Exactly as written, give back every record below.

(Saved entries)
====

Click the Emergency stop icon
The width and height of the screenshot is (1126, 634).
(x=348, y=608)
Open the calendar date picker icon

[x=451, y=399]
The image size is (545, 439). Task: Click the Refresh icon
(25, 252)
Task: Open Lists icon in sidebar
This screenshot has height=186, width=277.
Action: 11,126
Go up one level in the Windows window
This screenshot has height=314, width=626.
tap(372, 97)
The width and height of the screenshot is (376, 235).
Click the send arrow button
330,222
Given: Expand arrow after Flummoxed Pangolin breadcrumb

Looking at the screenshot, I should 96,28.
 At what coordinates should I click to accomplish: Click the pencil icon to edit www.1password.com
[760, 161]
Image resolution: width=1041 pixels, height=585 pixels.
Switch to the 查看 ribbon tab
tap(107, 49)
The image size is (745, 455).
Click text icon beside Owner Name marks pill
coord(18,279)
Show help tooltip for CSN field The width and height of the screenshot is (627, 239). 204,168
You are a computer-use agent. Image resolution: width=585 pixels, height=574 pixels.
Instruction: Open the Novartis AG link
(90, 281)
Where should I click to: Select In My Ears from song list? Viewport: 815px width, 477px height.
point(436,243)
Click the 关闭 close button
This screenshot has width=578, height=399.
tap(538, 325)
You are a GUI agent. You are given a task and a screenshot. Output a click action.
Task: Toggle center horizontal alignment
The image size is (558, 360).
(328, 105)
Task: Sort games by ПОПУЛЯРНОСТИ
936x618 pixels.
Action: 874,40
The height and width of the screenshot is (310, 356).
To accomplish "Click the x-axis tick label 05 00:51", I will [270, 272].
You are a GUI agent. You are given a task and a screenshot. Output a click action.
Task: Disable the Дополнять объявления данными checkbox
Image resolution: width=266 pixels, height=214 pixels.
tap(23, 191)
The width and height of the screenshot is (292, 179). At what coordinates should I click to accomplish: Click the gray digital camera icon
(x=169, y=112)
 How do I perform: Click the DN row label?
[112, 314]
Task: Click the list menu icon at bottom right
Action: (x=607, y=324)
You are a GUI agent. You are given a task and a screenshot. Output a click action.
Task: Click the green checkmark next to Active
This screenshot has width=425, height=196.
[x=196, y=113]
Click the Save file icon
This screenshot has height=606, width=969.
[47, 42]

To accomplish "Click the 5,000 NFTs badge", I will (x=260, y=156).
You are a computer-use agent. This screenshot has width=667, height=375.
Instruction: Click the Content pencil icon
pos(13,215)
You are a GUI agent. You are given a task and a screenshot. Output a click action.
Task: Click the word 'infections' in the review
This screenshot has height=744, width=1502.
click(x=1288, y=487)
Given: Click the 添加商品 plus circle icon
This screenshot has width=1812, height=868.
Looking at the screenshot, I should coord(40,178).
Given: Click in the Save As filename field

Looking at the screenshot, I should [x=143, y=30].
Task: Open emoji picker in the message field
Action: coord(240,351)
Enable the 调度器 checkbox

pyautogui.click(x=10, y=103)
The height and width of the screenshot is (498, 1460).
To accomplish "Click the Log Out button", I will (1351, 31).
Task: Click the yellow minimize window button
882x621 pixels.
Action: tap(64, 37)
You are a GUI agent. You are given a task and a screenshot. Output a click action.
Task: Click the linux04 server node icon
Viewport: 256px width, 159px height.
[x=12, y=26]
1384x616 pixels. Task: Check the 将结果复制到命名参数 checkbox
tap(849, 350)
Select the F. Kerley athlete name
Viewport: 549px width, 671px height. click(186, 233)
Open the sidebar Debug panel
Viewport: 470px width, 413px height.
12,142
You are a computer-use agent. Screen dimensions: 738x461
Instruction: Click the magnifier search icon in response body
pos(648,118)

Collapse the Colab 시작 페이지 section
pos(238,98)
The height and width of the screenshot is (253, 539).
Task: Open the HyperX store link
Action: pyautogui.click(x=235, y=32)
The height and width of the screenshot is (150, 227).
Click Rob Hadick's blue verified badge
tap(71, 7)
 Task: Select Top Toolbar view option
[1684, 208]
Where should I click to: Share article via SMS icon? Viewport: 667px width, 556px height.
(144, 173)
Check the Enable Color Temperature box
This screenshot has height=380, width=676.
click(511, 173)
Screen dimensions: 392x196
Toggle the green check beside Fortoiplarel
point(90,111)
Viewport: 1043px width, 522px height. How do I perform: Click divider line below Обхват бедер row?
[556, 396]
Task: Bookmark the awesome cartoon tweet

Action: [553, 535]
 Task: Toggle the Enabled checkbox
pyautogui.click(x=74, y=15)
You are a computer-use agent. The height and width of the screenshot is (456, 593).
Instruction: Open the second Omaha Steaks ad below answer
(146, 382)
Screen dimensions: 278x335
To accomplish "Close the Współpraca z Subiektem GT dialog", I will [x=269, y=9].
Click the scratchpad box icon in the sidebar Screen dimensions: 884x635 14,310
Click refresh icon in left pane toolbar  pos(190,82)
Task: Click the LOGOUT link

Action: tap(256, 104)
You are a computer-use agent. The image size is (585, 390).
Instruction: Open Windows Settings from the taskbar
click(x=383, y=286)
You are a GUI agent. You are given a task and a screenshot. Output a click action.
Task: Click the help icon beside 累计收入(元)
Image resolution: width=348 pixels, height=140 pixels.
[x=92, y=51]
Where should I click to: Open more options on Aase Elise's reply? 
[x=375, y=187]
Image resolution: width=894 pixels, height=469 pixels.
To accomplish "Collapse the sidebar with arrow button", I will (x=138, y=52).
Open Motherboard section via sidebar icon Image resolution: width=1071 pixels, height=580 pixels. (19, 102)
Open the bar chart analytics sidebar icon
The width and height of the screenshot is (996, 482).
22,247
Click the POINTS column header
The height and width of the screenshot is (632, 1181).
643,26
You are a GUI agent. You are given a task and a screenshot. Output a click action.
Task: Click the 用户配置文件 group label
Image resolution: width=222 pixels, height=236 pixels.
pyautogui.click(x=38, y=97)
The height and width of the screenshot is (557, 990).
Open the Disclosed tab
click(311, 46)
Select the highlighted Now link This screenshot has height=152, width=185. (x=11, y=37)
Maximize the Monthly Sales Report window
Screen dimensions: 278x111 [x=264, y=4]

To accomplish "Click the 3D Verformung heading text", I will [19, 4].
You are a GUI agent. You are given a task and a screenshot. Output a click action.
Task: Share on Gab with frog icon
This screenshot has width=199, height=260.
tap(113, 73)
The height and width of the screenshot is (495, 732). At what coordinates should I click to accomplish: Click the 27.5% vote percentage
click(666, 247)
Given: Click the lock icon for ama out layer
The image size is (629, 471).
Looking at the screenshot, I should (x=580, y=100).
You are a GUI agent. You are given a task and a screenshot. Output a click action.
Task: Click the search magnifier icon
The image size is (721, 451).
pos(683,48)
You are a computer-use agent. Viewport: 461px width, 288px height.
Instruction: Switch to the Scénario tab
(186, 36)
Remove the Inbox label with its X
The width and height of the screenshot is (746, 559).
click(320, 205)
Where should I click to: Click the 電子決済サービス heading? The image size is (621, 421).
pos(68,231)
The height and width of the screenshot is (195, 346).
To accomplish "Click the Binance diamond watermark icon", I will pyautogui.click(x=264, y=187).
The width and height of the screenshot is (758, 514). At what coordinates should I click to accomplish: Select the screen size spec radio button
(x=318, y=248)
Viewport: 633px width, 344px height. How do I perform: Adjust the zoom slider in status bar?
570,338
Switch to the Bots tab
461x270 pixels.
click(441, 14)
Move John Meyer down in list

====

→ **EXERCISE SOLUTION**:
Click the Emergency stop icon
The width and height of the screenshot is (1126, 634).
(x=348, y=608)
Open the calendar date picker icon

[x=451, y=399]
The image size is (545, 439). Task: Click the Refresh icon
(25, 252)
Task: Open Lists icon in sidebar
This screenshot has height=186, width=277.
Action: 11,126
Go up one level in the Windows window
This screenshot has height=314, width=626.
tap(372, 97)
The width and height of the screenshot is (376, 235).
Click the send arrow button
330,222
Given: Expand arrow after Flummoxed Pangolin breadcrumb

Looking at the screenshot, I should 96,28.
 At what coordinates should I click to accomplish: Click the pencil icon to edit www.1password.com
[760, 161]
Image resolution: width=1041 pixels, height=585 pixels.
Switch to the 查看 ribbon tab
tap(107, 49)
The image size is (745, 455).
Click text icon beside Owner Name marks pill
coord(18,279)
Show help tooltip for CSN field The width and height of the screenshot is (627, 239). 204,168
You are a computer-use agent. Image resolution: width=585 pixels, height=574 pixels.
Instruction: Open the Novartis AG link
(90, 281)
Where should I click to: Select In My Ears from song list? Viewport: 815px width, 477px height.
point(436,243)
Click the 关闭 close button
This screenshot has width=578, height=399.
tap(538, 325)
You are a GUI agent. You are given a task and a screenshot. Output a click action.
Task: Toggle center horizontal alignment
The image size is (558, 360).
(328, 105)
Task: Sort games by ПОПУЛЯРНОСТИ
936x618 pixels.
Action: 874,40
The height and width of the screenshot is (310, 356).
To accomplish "Click the x-axis tick label 05 00:51", I will [270, 272].
You are a GUI agent. You are given a task and a screenshot. Output a click action.
Task: Disable the Дополнять объявления данными checkbox
Image resolution: width=266 pixels, height=214 pixels.
tap(23, 191)
The width and height of the screenshot is (292, 179). At what coordinates should I click to accomplish: Click the gray digital camera icon
(x=169, y=112)
 How do I perform: Click the DN row label?
[112, 314]
Task: Click the list menu icon at bottom right
Action: (x=607, y=324)
You are a GUI agent. You are given a task and a screenshot. Output a click action.
Task: Click the green checkmark next to Active
This screenshot has width=425, height=196.
[x=196, y=113]
Click the Save file icon
This screenshot has height=606, width=969.
[47, 42]

To accomplish "Click the 5,000 NFTs badge", I will (x=260, y=156).
You are a computer-use agent. This screenshot has width=667, height=375.
Instruction: Click the Content pencil icon
pos(13,215)
You are a GUI agent. You are given a task and a screenshot. Output a click action.
Task: Click the word 'infections' in the review
This screenshot has height=744, width=1502.
click(x=1288, y=487)
Given: Click the 添加商品 plus circle icon
This screenshot has width=1812, height=868.
Looking at the screenshot, I should coord(40,178).
Given: Click in the Save As filename field

Looking at the screenshot, I should [x=143, y=30].
Task: Open emoji picker in the message field
Action: coord(240,351)
Enable the 调度器 checkbox

pyautogui.click(x=10, y=103)
The height and width of the screenshot is (498, 1460).
To accomplish "Click the Log Out button", I will (1351, 31).
Task: Click the yellow minimize window button
882x621 pixels.
Action: tap(64, 37)
You are a GUI agent. You are given a task and a screenshot. Output a click action.
Task: Click the linux04 server node icon
Viewport: 256px width, 159px height.
[x=12, y=26]
1384x616 pixels. Task: Check the 将结果复制到命名参数 checkbox
tap(849, 350)
Select the F. Kerley athlete name
Viewport: 549px width, 671px height. click(186, 233)
Open the sidebar Debug panel
Viewport: 470px width, 413px height.
12,142
You are a computer-use agent. Screen dimensions: 738x461
Instruction: Click the magnifier search icon in response body
pos(648,118)

Collapse the Colab 시작 페이지 section
pos(238,98)
The height and width of the screenshot is (253, 539).
Task: Open the HyperX store link
Action: pyautogui.click(x=235, y=32)
The height and width of the screenshot is (150, 227).
Click Rob Hadick's blue verified badge
tap(71, 7)
 Task: Select Top Toolbar view option
[1684, 208]
Where should I click to: Share article via SMS icon? Viewport: 667px width, 556px height.
(144, 173)
Check the Enable Color Temperature box
This screenshot has height=380, width=676.
click(511, 173)
Screen dimensions: 392x196
Toggle the green check beside Fortoiplarel
point(90,111)
Viewport: 1043px width, 522px height. How do I perform: Click divider line below Обхват бедер row?
[556, 396]
Task: Bookmark the awesome cartoon tweet

Action: [553, 535]
 Task: Toggle the Enabled checkbox
pyautogui.click(x=74, y=15)
You are a computer-use agent. The height and width of the screenshot is (456, 593).
Instruction: Open the second Omaha Steaks ad below answer
(146, 382)
Screen dimensions: 278x335
To accomplish "Close the Współpraca z Subiektem GT dialog", I will [x=269, y=9].
Click the scratchpad box icon in the sidebar Screen dimensions: 884x635 14,310
Click refresh icon in left pane toolbar  pos(190,82)
Task: Click the LOGOUT link

Action: tap(256, 104)
You are a computer-use agent. The image size is (585, 390).
Instruction: Open Windows Settings from the taskbar
click(x=383, y=286)
You are a GUI agent. You are given a task and a screenshot. Output a click action.
Task: Click the help icon beside 累计收入(元)
Image resolution: width=348 pixels, height=140 pixels.
[x=92, y=51]
Where should I click to: Open more options on Aase Elise's reply? 
[x=375, y=187]
Image resolution: width=894 pixels, height=469 pixels.
To accomplish "Collapse the sidebar with arrow button", I will (x=138, y=52).
Open Motherboard section via sidebar icon Image resolution: width=1071 pixels, height=580 pixels. (19, 102)
Open the bar chart analytics sidebar icon
The width and height of the screenshot is (996, 482).
22,247
Click the POINTS column header
The height and width of the screenshot is (632, 1181).
643,26
You are a GUI agent. You are given a task and a screenshot. Output a click action.
Task: Click the 用户配置文件 group label
Image resolution: width=222 pixels, height=236 pixels.
pyautogui.click(x=38, y=97)
The height and width of the screenshot is (557, 990).
Open the Disclosed tab
click(311, 46)
Select the highlighted Now link This screenshot has height=152, width=185. (x=11, y=37)
Maximize the Monthly Sales Report window
Screen dimensions: 278x111 [x=264, y=4]

To accomplish "Click the 3D Verformung heading text", I will [19, 4].
You are a GUI agent. You are given a task and a screenshot. Output a click action.
Task: Share on Gab with frog icon
This screenshot has width=199, height=260.
tap(113, 73)
The height and width of the screenshot is (495, 732). At what coordinates should I click to accomplish: Click the 27.5% vote percentage
click(666, 247)
Given: Click the lock icon for ama out layer
The image size is (629, 471).
Looking at the screenshot, I should (x=580, y=100).
You are a GUI agent. You are given a task and a screenshot. Output a click action.
Task: Click the search magnifier icon
The image size is (721, 451).
pos(683,48)
You are a computer-use agent. Viewport: 461px width, 288px height.
Instruction: Switch to the Scénario tab
(186, 36)
Remove the Inbox label with its X
The width and height of the screenshot is (746, 559).
click(320, 205)
Where should I click to: Click the 電子決済サービス heading? The image size is (621, 421).
pos(68,231)
The height and width of the screenshot is (195, 346).
To accomplish "Click the Binance diamond watermark icon", I will pyautogui.click(x=264, y=187).
The width and height of the screenshot is (758, 514). At what coordinates should I click to accomplish: Select the screen size spec radio button
(x=318, y=248)
Viewport: 633px width, 344px height. How do I perform: Adjust the zoom slider in status bar?
570,338
Switch to the Bots tab
461x270 pixels.
click(441, 14)
Move John Meyer down in list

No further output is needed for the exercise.